- **Problem to solve**: From the line below that contains "Task: Switch to the 关注 feed tab" to the line that contains "Task: Click the low-cut filter shape icon", repeat every line exactly, both ends included, and nothing else.

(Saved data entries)
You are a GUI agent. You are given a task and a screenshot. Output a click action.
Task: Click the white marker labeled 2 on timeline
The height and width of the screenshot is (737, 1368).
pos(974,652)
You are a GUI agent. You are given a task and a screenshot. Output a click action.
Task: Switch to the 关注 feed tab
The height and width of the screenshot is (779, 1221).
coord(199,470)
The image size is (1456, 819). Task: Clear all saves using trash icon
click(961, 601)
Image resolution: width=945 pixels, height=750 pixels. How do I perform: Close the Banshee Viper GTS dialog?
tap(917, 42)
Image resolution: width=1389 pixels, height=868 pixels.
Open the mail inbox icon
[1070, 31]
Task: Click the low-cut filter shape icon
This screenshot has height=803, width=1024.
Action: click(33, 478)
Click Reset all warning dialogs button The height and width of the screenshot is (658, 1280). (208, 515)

- **Task solution**:
Task: Switch to the 关注 feed tab
The height and width of the screenshot is (779, 1221).
coord(199,470)
The image size is (1456, 819). Task: Clear all saves using trash icon
click(961, 601)
Image resolution: width=945 pixels, height=750 pixels. How do I perform: Close the Banshee Viper GTS dialog?
tap(917, 42)
Image resolution: width=1389 pixels, height=868 pixels.
Open the mail inbox icon
[1070, 31]
Task: Click the low-cut filter shape icon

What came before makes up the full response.